Requirement
Copy the blog post word for word, beginning at "Mostly, though, I" and stopping after "of the time.".

Wednesday, May 23, 2012

A Plan for the Future


She came back last night after. . . a year?  Maybe.  It seems so.  The night we first made pictures together, I was enamored of her looks.  Besotted.  She was no classic beauty.  She had "imperfections."  Some.  Quite a few.  She had a quirky personality, too, nothing learned from television or movies or a book.  She held a new degree in graphic arts and a boatload of debt.  She fascinated me.  And, of course (as I am a romantic), I worried about her.


Mostly, though, I made her up.  I mean, I wrote her, made narrative meaning out of an image, a few stories, the swell of her belly, the curve of her thigh.  It is what we do, and I know I am doing it, but it never matters, really.  The stories we tell ourselves take hold.

She would come back soon and a lot, she said.  We would share ideas, processes.  Yada, yada, yada.

Soon, she moved out of town.  Not far.  But things were rough financially.  She couldn't afford to live where she was.  She moved to a smaller town where living was cheaper.  I had trouble getting in touch with her.  Sorry, she said eventually.  Things were rough.  She had to sell her computer.  She was living with a boy.  She'd gotten a job but didn't have enough money for gas most of the time.

Then the line went dead.

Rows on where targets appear
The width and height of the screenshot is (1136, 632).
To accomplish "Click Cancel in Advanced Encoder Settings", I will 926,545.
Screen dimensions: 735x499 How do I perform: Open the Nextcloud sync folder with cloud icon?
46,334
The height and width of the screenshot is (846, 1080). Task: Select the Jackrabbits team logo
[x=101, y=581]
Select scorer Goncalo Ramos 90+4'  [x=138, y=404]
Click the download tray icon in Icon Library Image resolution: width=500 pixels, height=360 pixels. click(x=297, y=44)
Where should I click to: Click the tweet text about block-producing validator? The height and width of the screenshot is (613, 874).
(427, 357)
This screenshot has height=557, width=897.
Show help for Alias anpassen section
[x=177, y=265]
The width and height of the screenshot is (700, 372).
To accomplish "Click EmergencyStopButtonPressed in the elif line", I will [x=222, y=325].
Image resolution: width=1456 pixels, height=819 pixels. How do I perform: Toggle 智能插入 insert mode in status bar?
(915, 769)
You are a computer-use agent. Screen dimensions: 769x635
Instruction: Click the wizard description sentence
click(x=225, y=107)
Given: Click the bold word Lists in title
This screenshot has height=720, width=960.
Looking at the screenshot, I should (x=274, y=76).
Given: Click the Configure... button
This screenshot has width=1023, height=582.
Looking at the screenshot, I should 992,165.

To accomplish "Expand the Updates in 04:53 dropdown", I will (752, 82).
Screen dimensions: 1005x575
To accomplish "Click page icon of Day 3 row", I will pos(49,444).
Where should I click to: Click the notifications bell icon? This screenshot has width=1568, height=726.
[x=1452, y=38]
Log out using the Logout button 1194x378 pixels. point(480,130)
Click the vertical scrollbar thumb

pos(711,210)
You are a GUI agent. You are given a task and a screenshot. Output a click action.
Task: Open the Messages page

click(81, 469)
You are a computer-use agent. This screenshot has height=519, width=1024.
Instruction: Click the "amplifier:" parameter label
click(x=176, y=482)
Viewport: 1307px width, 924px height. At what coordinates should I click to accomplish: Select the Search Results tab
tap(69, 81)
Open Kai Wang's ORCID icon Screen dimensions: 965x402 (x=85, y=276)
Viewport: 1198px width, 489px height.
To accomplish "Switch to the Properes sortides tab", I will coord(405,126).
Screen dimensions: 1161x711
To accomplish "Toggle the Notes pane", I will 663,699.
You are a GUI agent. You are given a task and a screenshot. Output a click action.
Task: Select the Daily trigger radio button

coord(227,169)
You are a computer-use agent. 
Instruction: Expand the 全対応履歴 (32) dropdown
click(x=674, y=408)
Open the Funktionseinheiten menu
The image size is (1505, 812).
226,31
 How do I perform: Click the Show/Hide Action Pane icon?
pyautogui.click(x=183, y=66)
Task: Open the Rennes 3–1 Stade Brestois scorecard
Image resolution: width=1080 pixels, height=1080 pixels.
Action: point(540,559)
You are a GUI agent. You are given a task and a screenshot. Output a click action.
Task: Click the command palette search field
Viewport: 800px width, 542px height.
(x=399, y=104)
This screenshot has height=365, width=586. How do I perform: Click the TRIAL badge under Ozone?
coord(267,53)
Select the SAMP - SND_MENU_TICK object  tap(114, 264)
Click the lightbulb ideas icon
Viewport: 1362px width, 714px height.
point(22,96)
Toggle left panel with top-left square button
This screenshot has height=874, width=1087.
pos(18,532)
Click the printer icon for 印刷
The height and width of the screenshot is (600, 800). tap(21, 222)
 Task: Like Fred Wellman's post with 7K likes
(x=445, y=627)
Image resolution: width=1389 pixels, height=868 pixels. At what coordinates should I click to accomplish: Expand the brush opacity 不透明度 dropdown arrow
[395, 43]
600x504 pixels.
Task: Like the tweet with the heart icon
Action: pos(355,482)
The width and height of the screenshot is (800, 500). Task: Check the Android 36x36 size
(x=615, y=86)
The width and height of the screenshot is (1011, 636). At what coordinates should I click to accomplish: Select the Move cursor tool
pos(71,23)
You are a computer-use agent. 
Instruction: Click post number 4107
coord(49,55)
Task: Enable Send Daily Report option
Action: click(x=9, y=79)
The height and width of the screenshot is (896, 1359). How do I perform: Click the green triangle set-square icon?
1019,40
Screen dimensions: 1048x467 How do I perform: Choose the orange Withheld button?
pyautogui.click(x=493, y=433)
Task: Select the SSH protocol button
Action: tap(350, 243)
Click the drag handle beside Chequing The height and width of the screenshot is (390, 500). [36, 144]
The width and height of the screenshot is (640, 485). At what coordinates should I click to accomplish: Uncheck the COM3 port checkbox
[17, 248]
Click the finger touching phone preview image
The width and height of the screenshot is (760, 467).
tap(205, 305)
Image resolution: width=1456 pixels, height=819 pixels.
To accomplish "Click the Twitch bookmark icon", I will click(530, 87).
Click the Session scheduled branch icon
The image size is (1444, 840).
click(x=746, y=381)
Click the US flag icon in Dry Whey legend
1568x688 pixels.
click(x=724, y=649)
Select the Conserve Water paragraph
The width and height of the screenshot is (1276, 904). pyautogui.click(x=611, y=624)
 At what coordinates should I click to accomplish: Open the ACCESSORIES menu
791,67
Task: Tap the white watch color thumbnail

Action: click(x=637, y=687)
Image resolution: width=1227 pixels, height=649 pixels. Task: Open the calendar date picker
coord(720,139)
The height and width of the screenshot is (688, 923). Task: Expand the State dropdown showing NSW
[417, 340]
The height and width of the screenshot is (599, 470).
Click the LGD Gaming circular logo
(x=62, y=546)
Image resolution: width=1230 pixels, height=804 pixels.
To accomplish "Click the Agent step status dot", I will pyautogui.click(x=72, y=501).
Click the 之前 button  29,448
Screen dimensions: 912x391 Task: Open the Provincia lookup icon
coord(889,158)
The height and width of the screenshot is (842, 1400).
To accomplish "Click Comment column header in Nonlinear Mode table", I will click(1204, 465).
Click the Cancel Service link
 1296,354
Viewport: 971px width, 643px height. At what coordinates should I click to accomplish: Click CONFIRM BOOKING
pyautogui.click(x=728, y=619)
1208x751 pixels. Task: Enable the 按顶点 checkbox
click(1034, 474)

Written solution
Mostly, though, I made her up.  I mean, I wrote her, made narrative meaning out of an image, a few stories, the swell of her belly, the curve of her thigh.  It is what we do, and I know I am doing it, but it never matters, really.  The stories we tell ourselves take hold.

She would come back soon and a lot, she said.  We would share ideas, processes.  Yada, yada, yada.

Soon, she moved out of town.  Not far.  But things were rough financially.  She couldn't afford to live where she was.  She moved to a smaller town where living was cheaper.  I had trouble getting in touch with her.  Sorry, she said eventually.  Things were rough.  She had to sell her computer.  She was living with a boy.  She'd gotten a job but didn't have enough money for gas most of the time.